◆ **EXERCISE GOAL**:
Repeat all entries below exactly as shown.

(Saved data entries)
□ □ □ □ □ □ □

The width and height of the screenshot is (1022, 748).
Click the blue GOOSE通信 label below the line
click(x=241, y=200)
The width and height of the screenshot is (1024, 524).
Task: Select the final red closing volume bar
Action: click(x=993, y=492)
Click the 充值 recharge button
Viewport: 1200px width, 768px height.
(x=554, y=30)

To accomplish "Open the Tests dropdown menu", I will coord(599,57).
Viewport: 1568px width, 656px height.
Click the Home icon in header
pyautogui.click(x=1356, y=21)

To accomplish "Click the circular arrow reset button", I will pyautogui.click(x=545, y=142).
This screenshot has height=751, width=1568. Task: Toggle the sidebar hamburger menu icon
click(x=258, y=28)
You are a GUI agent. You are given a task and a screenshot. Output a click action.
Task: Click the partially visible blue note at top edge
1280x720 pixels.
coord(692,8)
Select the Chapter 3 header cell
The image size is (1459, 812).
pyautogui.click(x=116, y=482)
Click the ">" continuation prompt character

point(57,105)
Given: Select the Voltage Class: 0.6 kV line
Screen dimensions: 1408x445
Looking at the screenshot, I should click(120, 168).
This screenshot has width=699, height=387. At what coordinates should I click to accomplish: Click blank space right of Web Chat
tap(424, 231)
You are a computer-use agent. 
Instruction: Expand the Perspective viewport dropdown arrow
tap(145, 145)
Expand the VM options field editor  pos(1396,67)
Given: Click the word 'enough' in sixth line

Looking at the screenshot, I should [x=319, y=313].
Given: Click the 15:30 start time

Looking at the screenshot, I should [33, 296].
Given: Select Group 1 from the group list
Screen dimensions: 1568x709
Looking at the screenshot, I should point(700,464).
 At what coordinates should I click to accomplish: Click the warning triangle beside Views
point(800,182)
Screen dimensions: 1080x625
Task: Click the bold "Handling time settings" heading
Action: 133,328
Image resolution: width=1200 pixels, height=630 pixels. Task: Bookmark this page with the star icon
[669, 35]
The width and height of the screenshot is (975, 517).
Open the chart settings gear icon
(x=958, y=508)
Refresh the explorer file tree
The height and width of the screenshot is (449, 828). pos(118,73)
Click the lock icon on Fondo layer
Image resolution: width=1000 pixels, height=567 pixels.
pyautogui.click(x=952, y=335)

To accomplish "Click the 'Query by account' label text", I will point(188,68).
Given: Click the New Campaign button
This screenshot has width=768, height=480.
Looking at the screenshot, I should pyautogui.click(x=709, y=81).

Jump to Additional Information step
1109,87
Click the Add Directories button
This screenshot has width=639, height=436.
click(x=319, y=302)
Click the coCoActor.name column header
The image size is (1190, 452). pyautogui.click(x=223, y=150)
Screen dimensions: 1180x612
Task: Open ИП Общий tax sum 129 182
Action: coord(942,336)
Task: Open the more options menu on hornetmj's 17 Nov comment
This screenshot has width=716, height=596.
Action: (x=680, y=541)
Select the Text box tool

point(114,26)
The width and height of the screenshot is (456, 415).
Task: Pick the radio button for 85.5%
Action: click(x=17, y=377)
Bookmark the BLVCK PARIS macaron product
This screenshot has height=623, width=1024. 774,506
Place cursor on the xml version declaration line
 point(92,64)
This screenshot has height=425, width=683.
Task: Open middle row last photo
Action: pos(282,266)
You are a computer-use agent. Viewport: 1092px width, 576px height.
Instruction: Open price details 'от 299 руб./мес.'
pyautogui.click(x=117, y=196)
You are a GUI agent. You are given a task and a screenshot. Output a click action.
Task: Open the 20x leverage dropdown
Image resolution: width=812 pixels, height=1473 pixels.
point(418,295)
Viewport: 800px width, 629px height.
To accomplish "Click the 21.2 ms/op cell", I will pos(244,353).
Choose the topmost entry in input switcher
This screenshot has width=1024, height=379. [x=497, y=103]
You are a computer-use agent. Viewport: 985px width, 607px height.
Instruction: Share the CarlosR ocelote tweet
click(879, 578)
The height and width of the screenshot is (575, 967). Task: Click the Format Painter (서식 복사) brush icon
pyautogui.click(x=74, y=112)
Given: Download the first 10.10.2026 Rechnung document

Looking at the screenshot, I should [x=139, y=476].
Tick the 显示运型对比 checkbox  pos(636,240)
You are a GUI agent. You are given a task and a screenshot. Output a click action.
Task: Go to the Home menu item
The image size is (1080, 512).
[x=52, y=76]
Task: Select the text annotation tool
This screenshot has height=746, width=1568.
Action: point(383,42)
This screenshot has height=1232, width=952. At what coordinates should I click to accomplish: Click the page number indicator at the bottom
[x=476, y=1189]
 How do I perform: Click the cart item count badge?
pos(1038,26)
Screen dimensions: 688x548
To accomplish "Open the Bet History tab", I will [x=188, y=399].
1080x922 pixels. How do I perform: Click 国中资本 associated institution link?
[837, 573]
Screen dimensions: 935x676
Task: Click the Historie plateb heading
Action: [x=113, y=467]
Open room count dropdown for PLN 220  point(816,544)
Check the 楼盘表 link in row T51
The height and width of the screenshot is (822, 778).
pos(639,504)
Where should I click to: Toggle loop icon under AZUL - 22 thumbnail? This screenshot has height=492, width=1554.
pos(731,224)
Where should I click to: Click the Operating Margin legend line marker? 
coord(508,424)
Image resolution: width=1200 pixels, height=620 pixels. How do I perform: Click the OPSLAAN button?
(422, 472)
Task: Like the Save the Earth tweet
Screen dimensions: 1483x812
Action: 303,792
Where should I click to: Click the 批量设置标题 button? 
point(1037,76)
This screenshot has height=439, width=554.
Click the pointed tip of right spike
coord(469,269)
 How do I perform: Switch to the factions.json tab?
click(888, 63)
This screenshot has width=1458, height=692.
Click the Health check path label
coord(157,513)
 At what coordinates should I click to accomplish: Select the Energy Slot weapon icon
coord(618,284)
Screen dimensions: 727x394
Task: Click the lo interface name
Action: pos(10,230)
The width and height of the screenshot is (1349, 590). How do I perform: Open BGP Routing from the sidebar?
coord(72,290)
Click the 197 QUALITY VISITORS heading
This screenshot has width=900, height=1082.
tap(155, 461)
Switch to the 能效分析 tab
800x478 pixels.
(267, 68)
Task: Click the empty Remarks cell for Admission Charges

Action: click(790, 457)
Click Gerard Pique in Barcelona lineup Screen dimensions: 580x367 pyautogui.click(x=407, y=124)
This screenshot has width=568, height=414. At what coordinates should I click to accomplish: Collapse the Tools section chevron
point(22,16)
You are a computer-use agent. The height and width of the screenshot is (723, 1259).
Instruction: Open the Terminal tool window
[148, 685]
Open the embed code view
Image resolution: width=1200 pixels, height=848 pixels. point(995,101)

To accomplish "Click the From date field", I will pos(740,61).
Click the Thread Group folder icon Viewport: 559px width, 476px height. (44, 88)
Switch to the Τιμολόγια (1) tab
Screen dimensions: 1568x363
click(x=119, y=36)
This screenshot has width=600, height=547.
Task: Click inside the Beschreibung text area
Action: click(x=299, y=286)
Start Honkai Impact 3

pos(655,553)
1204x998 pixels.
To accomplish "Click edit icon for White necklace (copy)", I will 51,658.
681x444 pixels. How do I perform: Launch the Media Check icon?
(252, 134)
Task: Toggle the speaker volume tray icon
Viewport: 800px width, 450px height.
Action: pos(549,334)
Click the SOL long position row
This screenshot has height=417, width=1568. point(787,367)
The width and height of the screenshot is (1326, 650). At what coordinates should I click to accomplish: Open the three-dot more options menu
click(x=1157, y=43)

□ □ □ □ □ □ □

◆ **RESULT**:
The width and height of the screenshot is (1022, 748).
Click the blue GOOSE通信 label below the line
click(x=241, y=200)
The width and height of the screenshot is (1024, 524).
Task: Select the final red closing volume bar
Action: click(x=993, y=492)
Click the 充值 recharge button
Viewport: 1200px width, 768px height.
(x=554, y=30)

To accomplish "Open the Tests dropdown menu", I will coord(599,57).
Viewport: 1568px width, 656px height.
Click the Home icon in header
pyautogui.click(x=1356, y=21)

To accomplish "Click the circular arrow reset button", I will pyautogui.click(x=545, y=142).
This screenshot has height=751, width=1568. Task: Toggle the sidebar hamburger menu icon
click(x=258, y=28)
You are a GUI agent. You are given a task and a screenshot. Output a click action.
Task: Click the partially visible blue note at top edge
1280x720 pixels.
coord(692,8)
Select the Chapter 3 header cell
The image size is (1459, 812).
pyautogui.click(x=116, y=482)
Click the ">" continuation prompt character

point(57,105)
Given: Select the Voltage Class: 0.6 kV line
Screen dimensions: 1408x445
Looking at the screenshot, I should click(120, 168).
This screenshot has width=699, height=387. At what coordinates should I click to accomplish: Click blank space right of Web Chat
tap(424, 231)
You are a computer-use agent. 
Instruction: Expand the Perspective viewport dropdown arrow
tap(145, 145)
Expand the VM options field editor  pos(1396,67)
Given: Click the word 'enough' in sixth line

Looking at the screenshot, I should [x=319, y=313].
Given: Click the 15:30 start time

Looking at the screenshot, I should [33, 296].
Given: Select Group 1 from the group list
Screen dimensions: 1568x709
Looking at the screenshot, I should point(700,464).
 At what coordinates should I click to accomplish: Click the warning triangle beside Views
point(800,182)
Screen dimensions: 1080x625
Task: Click the bold "Handling time settings" heading
Action: 133,328
Image resolution: width=1200 pixels, height=630 pixels. Task: Bookmark this page with the star icon
[669, 35]
The width and height of the screenshot is (975, 517).
Open the chart settings gear icon
(x=958, y=508)
Refresh the explorer file tree
The height and width of the screenshot is (449, 828). pos(118,73)
Click the lock icon on Fondo layer
Image resolution: width=1000 pixels, height=567 pixels.
pyautogui.click(x=952, y=335)

To accomplish "Click the 'Query by account' label text", I will point(188,68).
Given: Click the New Campaign button
This screenshot has width=768, height=480.
Looking at the screenshot, I should pyautogui.click(x=709, y=81).

Jump to Additional Information step
1109,87
Click the Add Directories button
This screenshot has width=639, height=436.
click(x=319, y=302)
Click the coCoActor.name column header
The image size is (1190, 452). pyautogui.click(x=223, y=150)
Screen dimensions: 1180x612
Task: Open ИП Общий tax sum 129 182
Action: coord(942,336)
Task: Open the more options menu on hornetmj's 17 Nov comment
This screenshot has width=716, height=596.
Action: (x=680, y=541)
Select the Text box tool

point(114,26)
The width and height of the screenshot is (456, 415).
Task: Pick the radio button for 85.5%
Action: click(x=17, y=377)
Bookmark the BLVCK PARIS macaron product
This screenshot has height=623, width=1024. 774,506
Place cursor on the xml version declaration line
 point(92,64)
This screenshot has height=425, width=683.
Task: Open middle row last photo
Action: pos(282,266)
You are a computer-use agent. Viewport: 1092px width, 576px height.
Instruction: Open price details 'от 299 руб./мес.'
pyautogui.click(x=117, y=196)
You are a GUI agent. You are given a task and a screenshot. Output a click action.
Task: Open the 20x leverage dropdown
Image resolution: width=812 pixels, height=1473 pixels.
point(418,295)
Viewport: 800px width, 629px height.
To accomplish "Click the 21.2 ms/op cell", I will pos(244,353).
Choose the topmost entry in input switcher
This screenshot has width=1024, height=379. [x=497, y=103]
You are a computer-use agent. Viewport: 985px width, 607px height.
Instruction: Share the CarlosR ocelote tweet
click(879, 578)
The height and width of the screenshot is (575, 967). Task: Click the Format Painter (서식 복사) brush icon
pyautogui.click(x=74, y=112)
Given: Download the first 10.10.2026 Rechnung document

Looking at the screenshot, I should [x=139, y=476].
Tick the 显示运型对比 checkbox  pos(636,240)
You are a GUI agent. You are given a task and a screenshot. Output a click action.
Task: Go to the Home menu item
The image size is (1080, 512).
[x=52, y=76]
Task: Select the text annotation tool
This screenshot has height=746, width=1568.
Action: point(383,42)
This screenshot has height=1232, width=952. At what coordinates should I click to accomplish: Click the page number indicator at the bottom
[x=476, y=1189]
 How do I perform: Click the cart item count badge?
pos(1038,26)
Screen dimensions: 688x548
To accomplish "Open the Bet History tab", I will [x=188, y=399].
1080x922 pixels. How do I perform: Click 国中资本 associated institution link?
[837, 573]
Screen dimensions: 935x676
Task: Click the Historie plateb heading
Action: [x=113, y=467]
Open room count dropdown for PLN 220  point(816,544)
Check the 楼盘表 link in row T51
The height and width of the screenshot is (822, 778).
pos(639,504)
Where should I click to: Toggle loop icon under AZUL - 22 thumbnail? This screenshot has height=492, width=1554.
pos(731,224)
Where should I click to: Click the Operating Margin legend line marker? 
coord(508,424)
Image resolution: width=1200 pixels, height=620 pixels. How do I perform: Click the OPSLAAN button?
(422, 472)
Task: Like the Save the Earth tweet
Screen dimensions: 1483x812
Action: 303,792
Where should I click to: Click the 批量设置标题 button? 
point(1037,76)
This screenshot has height=439, width=554.
Click the pointed tip of right spike
coord(469,269)
 How do I perform: Switch to the factions.json tab?
click(888, 63)
This screenshot has width=1458, height=692.
Click the Health check path label
coord(157,513)
 At what coordinates should I click to accomplish: Select the Energy Slot weapon icon
coord(618,284)
Screen dimensions: 727x394
Task: Click the lo interface name
Action: pos(10,230)
The width and height of the screenshot is (1349, 590). How do I perform: Open BGP Routing from the sidebar?
coord(72,290)
Click the 197 QUALITY VISITORS heading
This screenshot has width=900, height=1082.
tap(155, 461)
Switch to the 能效分析 tab
800x478 pixels.
(267, 68)
Task: Click the empty Remarks cell for Admission Charges

Action: click(790, 457)
Click Gerard Pique in Barcelona lineup Screen dimensions: 580x367 pyautogui.click(x=407, y=124)
This screenshot has width=568, height=414. At what coordinates should I click to accomplish: Collapse the Tools section chevron
point(22,16)
You are a computer-use agent. The height and width of the screenshot is (723, 1259).
Instruction: Open the Terminal tool window
[148, 685]
Open the embed code view
Image resolution: width=1200 pixels, height=848 pixels. point(995,101)

To accomplish "Click the From date field", I will pos(740,61).
Click the Thread Group folder icon Viewport: 559px width, 476px height. (44, 88)
Switch to the Τιμολόγια (1) tab
Screen dimensions: 1568x363
click(x=119, y=36)
This screenshot has width=600, height=547.
Task: Click inside the Beschreibung text area
Action: click(x=299, y=286)
Start Honkai Impact 3

pos(655,553)
1204x998 pixels.
To accomplish "Click edit icon for White necklace (copy)", I will 51,658.
681x444 pixels. How do I perform: Launch the Media Check icon?
(252, 134)
Task: Toggle the speaker volume tray icon
Viewport: 800px width, 450px height.
Action: pos(549,334)
Click the SOL long position row
This screenshot has height=417, width=1568. point(787,367)
The width and height of the screenshot is (1326, 650). At what coordinates should I click to accomplish: Open the three-dot more options menu
click(x=1157, y=43)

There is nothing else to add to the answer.